About 300 miles northwest of Christmas is another festive-sounding holiday town: Santa Claus, Arizona, near Kingman in Mohave County. While its name invokes bags of presents from a jolly old elf, the place is as real today as The North Pole. The town was founded in the 1930s by California realtor Ninon Talbot who fancied herself a Mrs. Claus-type. She and her husband moved to Kingman and opened a hotel and when they heard the Hoover dam was to be built, creating a route to Las Vegas via Kingman, they bought up land with the idea of establishing a subdivision called Santa Claus Acres. It never happened, as the land had no water. Instead, she was able to build several Christmas-themed buildings, including a restaurant that served five-course holiday meals year-round and a Santa for kids to share their present-dreams with. The place made it into a 1950 short story by famed sci-fi writer Robert Heinlein called “Cliff and the Calories” and got a write up as a good place to eat when traveling route 66 by a famed restaurant reviewer. Like Christmas, Arizona, people from around the country mailed letters there to be postmarked and sent out from Santa Claus. But the glory didn’t last and the only residents of the town were people who worked there. Eventually, the restaurant and shops were abandoned. Now, only vandalized frames of the one-time Santa-devoted town remain visible as cars race towards Vegas from elsewhere in Arizona.

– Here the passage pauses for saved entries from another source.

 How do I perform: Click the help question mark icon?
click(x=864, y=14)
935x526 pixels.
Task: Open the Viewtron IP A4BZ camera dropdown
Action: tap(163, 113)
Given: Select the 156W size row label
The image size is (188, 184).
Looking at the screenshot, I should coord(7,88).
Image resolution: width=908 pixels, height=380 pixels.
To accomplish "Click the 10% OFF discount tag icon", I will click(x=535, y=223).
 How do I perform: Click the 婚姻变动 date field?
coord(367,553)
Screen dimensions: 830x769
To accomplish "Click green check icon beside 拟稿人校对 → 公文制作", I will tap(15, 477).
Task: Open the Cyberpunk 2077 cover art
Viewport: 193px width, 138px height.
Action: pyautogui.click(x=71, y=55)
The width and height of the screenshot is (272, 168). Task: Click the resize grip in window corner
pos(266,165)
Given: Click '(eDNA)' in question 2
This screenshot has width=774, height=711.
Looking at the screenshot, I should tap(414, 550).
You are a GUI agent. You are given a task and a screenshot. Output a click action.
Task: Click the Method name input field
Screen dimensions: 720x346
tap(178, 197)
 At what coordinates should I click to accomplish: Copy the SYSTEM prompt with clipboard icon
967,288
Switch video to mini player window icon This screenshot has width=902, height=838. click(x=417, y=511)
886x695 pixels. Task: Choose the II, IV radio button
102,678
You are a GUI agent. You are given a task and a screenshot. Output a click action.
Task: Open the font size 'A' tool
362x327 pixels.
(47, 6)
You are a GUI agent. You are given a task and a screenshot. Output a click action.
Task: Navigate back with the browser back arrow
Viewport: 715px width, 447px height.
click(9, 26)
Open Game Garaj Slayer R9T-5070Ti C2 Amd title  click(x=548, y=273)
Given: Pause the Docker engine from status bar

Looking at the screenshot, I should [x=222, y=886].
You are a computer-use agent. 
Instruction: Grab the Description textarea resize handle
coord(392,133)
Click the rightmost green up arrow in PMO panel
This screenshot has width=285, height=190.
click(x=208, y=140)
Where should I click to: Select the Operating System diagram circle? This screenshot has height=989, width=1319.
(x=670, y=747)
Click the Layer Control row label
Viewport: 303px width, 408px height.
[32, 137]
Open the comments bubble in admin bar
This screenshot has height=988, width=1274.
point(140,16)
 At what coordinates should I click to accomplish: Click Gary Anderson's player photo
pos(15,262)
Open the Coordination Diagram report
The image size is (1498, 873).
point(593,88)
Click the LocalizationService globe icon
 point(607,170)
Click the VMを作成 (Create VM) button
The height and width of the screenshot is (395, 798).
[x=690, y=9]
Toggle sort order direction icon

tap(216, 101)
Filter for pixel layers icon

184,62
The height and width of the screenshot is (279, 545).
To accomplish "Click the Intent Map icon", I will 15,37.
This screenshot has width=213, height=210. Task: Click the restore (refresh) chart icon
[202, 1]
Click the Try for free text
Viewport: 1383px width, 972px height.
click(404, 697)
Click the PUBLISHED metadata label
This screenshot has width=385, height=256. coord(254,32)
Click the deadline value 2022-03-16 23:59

ABout 280-miles to the east of Santa Claus sits Snowflake, Arizona in the Silver Creek Valley of the White Mountains. The story of Snowflake is much different from the other holiday-themed towns on this list. The name comes from two prominent families that established the town: the Snows and the Flakes. Mormon settlers Erastus Snow and William Jordan Flake are noted as the Navajo County town founders dating back to 1878. Arizona’s U.S. Senator Jeff Flake is from Snowflake and is the great grandson of founder William Flake. The Snows and Flakes were “sent by the Mormon Church President Brigham Young to establish religious colonies throughout the southwest,” according to the town’s Chamber of Commerce. More than 5,000 people call Snowflake home today. And unlike the two other winter-named themed towns above, it actually snows in Snowflake, Arizona.
- Article: East Valley Tribune “Ghost town named after Christmas is also a reminder of mining era” by Marija Potkonjak from December 19, 2005.
- Book: A Place Called Peculiar: Stories about Unusual American Place-Names by Frank K. Gallant, 2002, pages 13-14.
- Article: Arizona Daily Star “Mine Tales: Christmas Mine got its name on the day of the holiday” by William Ascarza from December 23, 2013.
- Article: Arizona Highways “Santa Claus, Arizona: A Brief History” from December 21, 2015.
- Article: True West Magazine “Santa Claus, Arizona” by Marshall Trimble from December 23, 2016.
- Book: The Route 66 Cookbook: Comfort Food from the Mother Road by Marian Clark, 2003, p. 191.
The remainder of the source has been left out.